Format Device Using LUKS

Format Device Using LUKS

To verify if the operation was successful, run the following command.

# cryptsetup isLuks /dev/sdb1 && echo Success
Verify Device Formatting

Verify Device Formatting

You can view a summary of the encryption information for the device.

# cryptsetup luksDump /dev/sdb1
Device Encryption Information

Device Encryption Information

Creating Mapping to Allow Access to a Decrypted Content

In this section, we will configure how to access the encrypted device’s decrypted contents. We will create a mapping using the kernel device-mapper. It is recommended to create a meaningful name for this mapping, something like luk-uuid (where <uuid> is replaced with the device’s LUKS UUID</strong (Universally Unique Identifier).

To get your encrypted device UUID, run the following command.

# cryptsetup luksUUID /dev/sdb1
Get Device UUID

Get Device UUID

After getting the UUID, you can create the mapping name as shown (you will be prompted to enter the passphrase created earlier on).

# cryptsetup luksOpen /dev/sdb1 luk-59f2b688-526d-45c7-8f0a-1ac4555d1d7c

If the command is successful, a device node called /dev/mapper/luk-59f2b688-526d-45c7-8f0a-1ac4555d1d7c which represents the decrypted device.

Create Device Mapping Name

Create Device Mapping Name

The block device which has just been created can be read from and written to like any other unencrypted block device. You can see some information about the mapped device by running the following command.

# dmsetup info /dev/mapper/luk-59f2b688-526d-45c7-8f0a-1ac4555d1d7c
Check Mapped Device Info

Check Mapped Device Info

Creating Filesystems on Mapped Device

Now we will look at how to create a filesystem on the mapped device, which will allow you to use the mapped device node just like any other block device.

To create an ext4 filesystem on the mapped device, run the following command.

# mkfs.ext4 /dev/mapper/luk-59f2b688-526d-45c7-8f0a-1ac4555d1d7c
Create Ext4 Filesystem on Mapped Device

Create Ext4 Filesystem on Mapped Device

To mount the above filesystem, create a mount point for it e.g /mnt/encrypted-device and then mount it as follows.
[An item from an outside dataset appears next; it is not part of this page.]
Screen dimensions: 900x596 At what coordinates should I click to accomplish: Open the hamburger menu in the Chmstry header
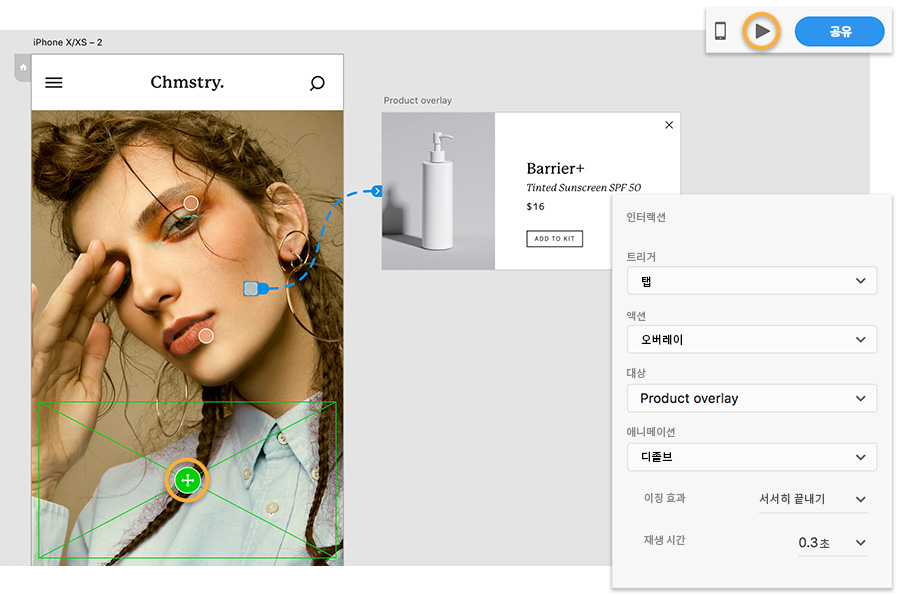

# mkdir -p /mnt/encrypted-device
# mount /dev/mapper/luk-59f2b688-526d-45c7-8f0a-1ac4555d1d7c /mnt/encrypted-device/

Add Mapping Information to /etc/crypttab and /etc/fstab

Next, we need to configure the system to automatically set up a mapping for the device as well as mount it at boot time.

You should add the mapping information in the /etc/crypttab file, in the with the following format.

luk-59f2b688-526d-45c7-8f0a-1ac4555d1d7c  UUID=59f2b688-526d-45c7-8f0a-1ac4555d1d7c   none

in the above format:

  • luk-59f2b688-526d-45c7-8f0a-1ac4555d1d7c – is the mapping name
  • UUID=59f2b688-526d-45c7-8f0a-1ac4555d1d7c – is the device name

Save the file and close it.

Next, add the following entry to /etc/fstab to automatically mount the mapped device at system boot.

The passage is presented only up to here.